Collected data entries

::::::::::

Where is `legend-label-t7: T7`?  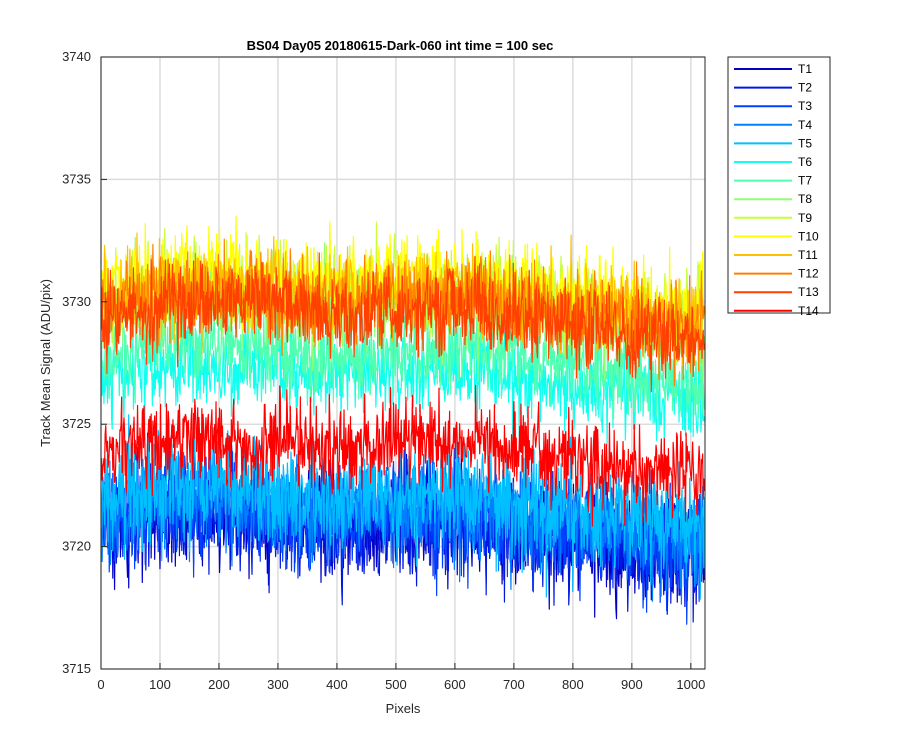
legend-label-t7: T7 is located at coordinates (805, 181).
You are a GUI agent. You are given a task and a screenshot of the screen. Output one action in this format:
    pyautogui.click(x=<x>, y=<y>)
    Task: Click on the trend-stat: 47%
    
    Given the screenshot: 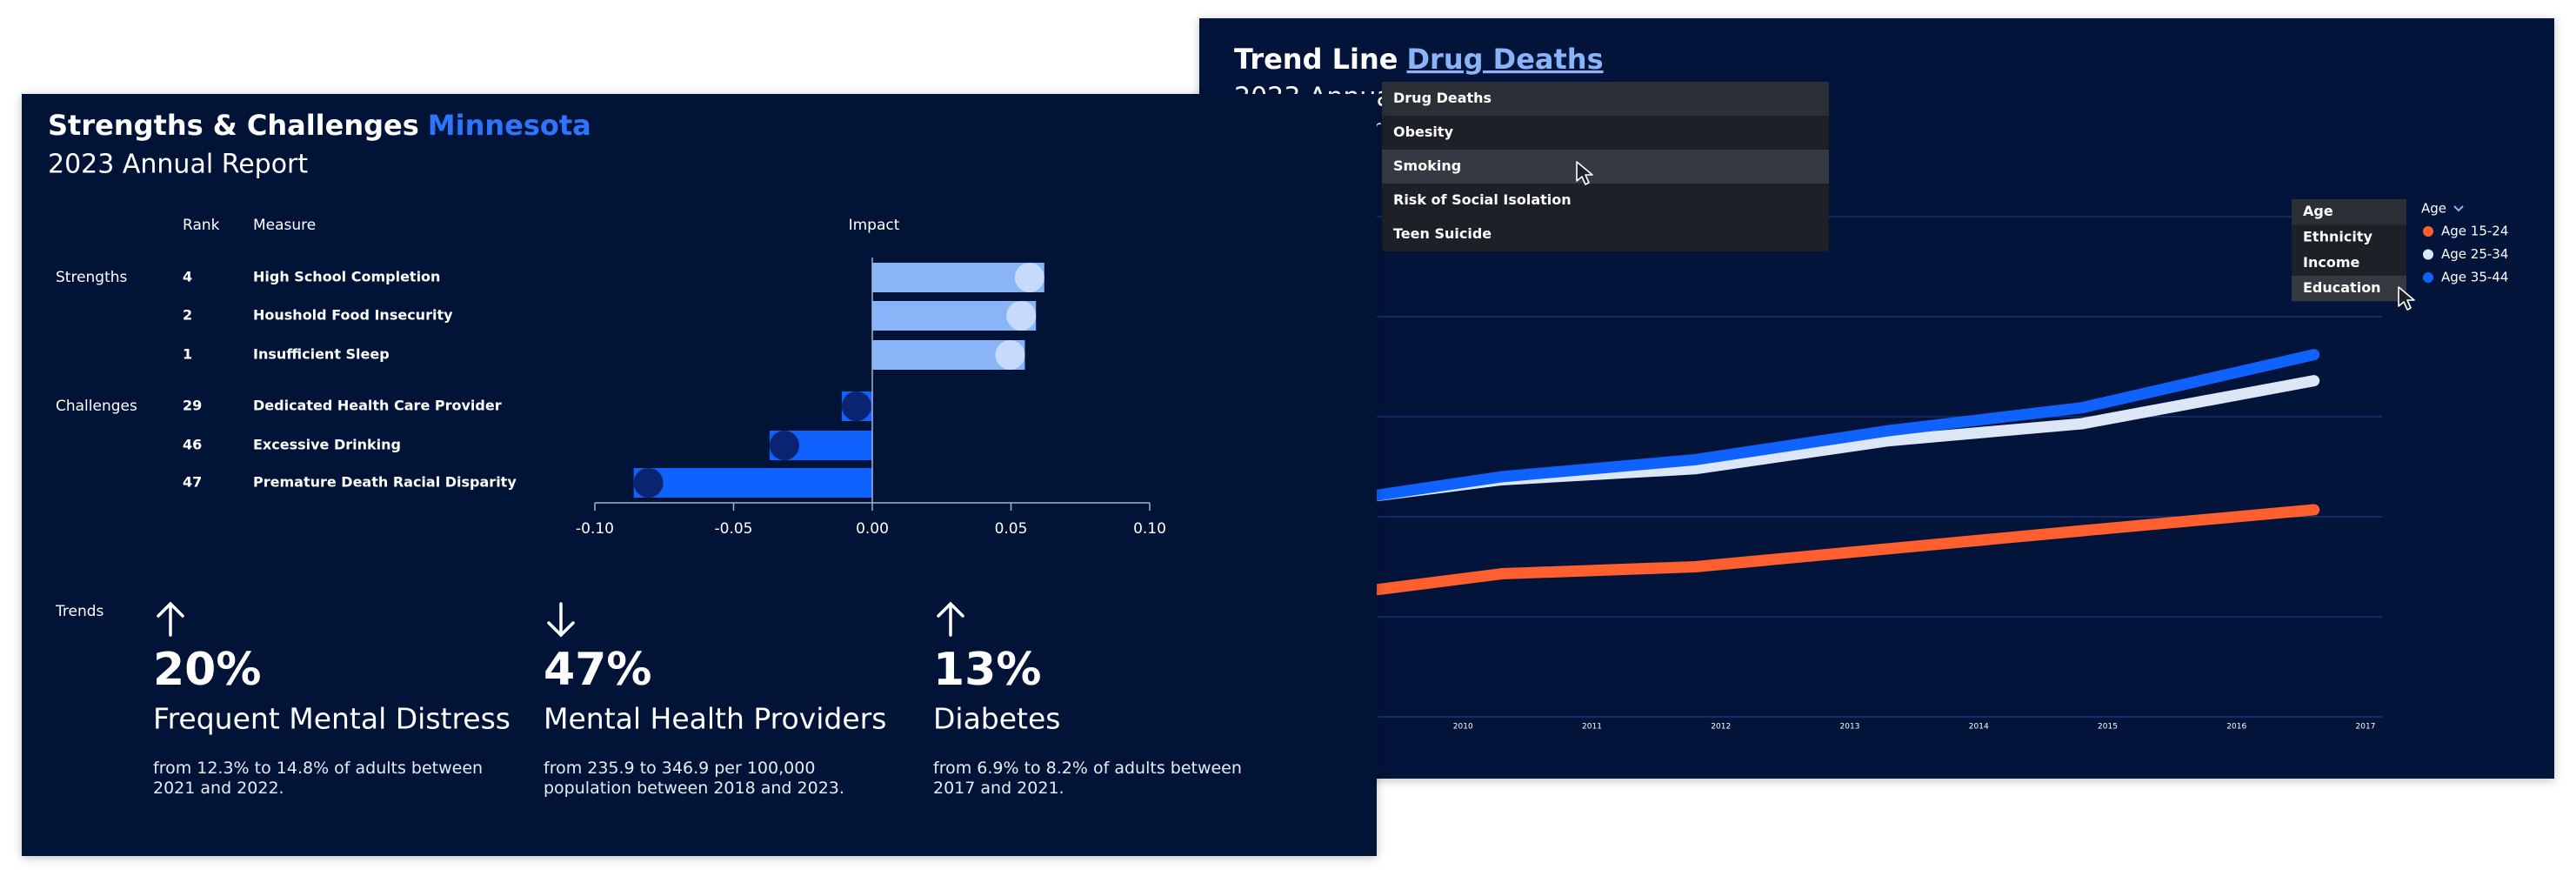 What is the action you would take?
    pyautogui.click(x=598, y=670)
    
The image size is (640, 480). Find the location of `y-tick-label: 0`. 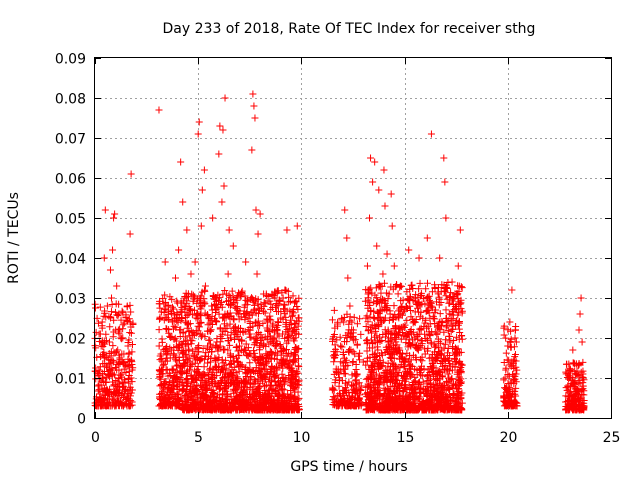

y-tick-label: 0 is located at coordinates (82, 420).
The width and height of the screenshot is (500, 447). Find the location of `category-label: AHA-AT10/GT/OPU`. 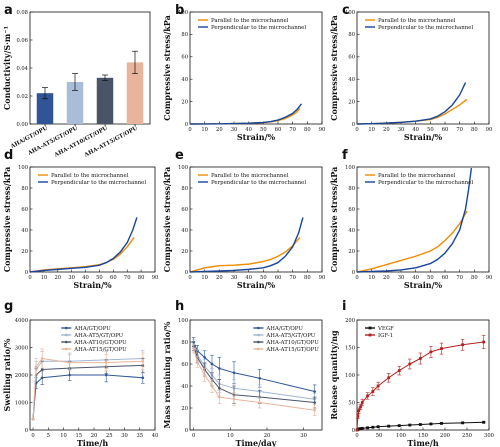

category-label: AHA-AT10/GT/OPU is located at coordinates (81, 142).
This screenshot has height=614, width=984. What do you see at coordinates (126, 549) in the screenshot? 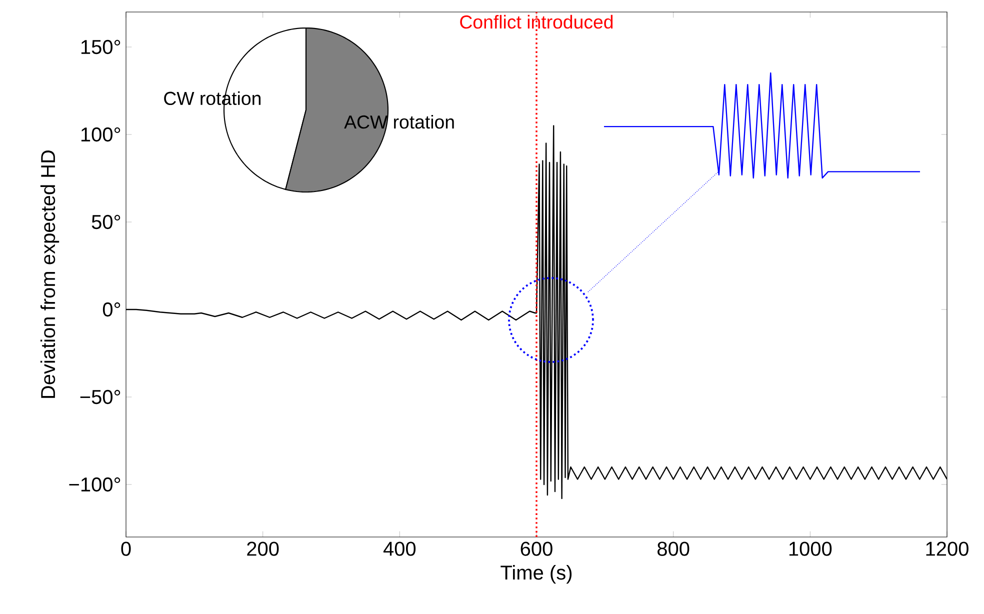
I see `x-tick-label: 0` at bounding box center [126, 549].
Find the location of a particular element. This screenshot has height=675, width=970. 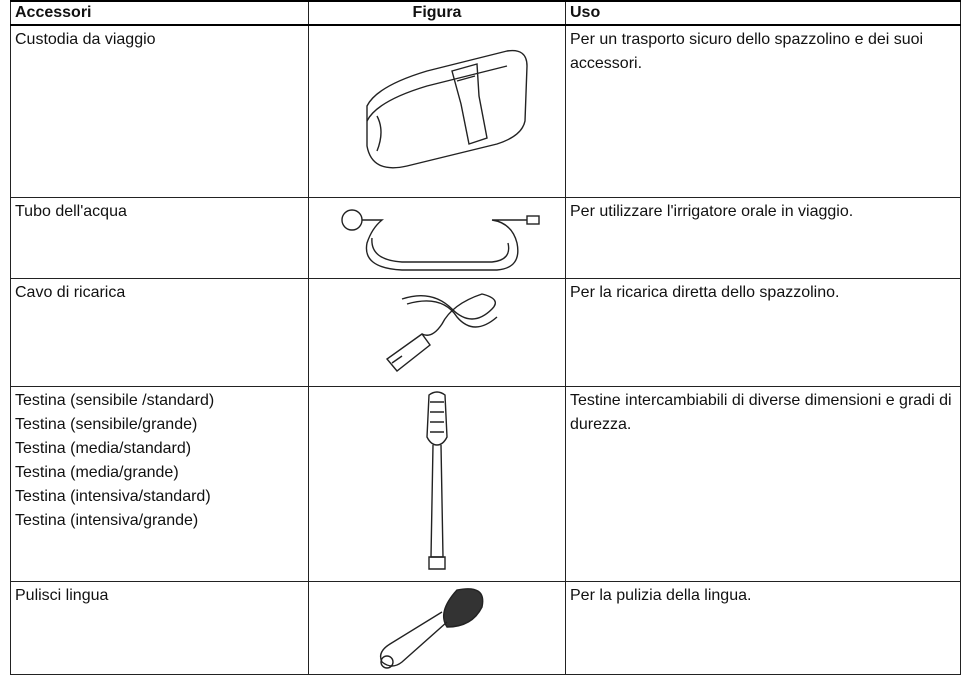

::::::::::

The problem
Reproduce the records from the line with "The image size" up to and including the line with "category-label: AHA-AT10/GT/OPU is", substituting "position" for "location" and changing nothing else. Leave the pictures out of your answer.

Output for this exercise
The image size is (640, 480). Find the position of `y-tick-label: 0`. 

y-tick-label: 0 is located at coordinates (82, 420).
The width and height of the screenshot is (500, 447). Find the position of `category-label: AHA-AT10/GT/OPU`. 

category-label: AHA-AT10/GT/OPU is located at coordinates (81, 142).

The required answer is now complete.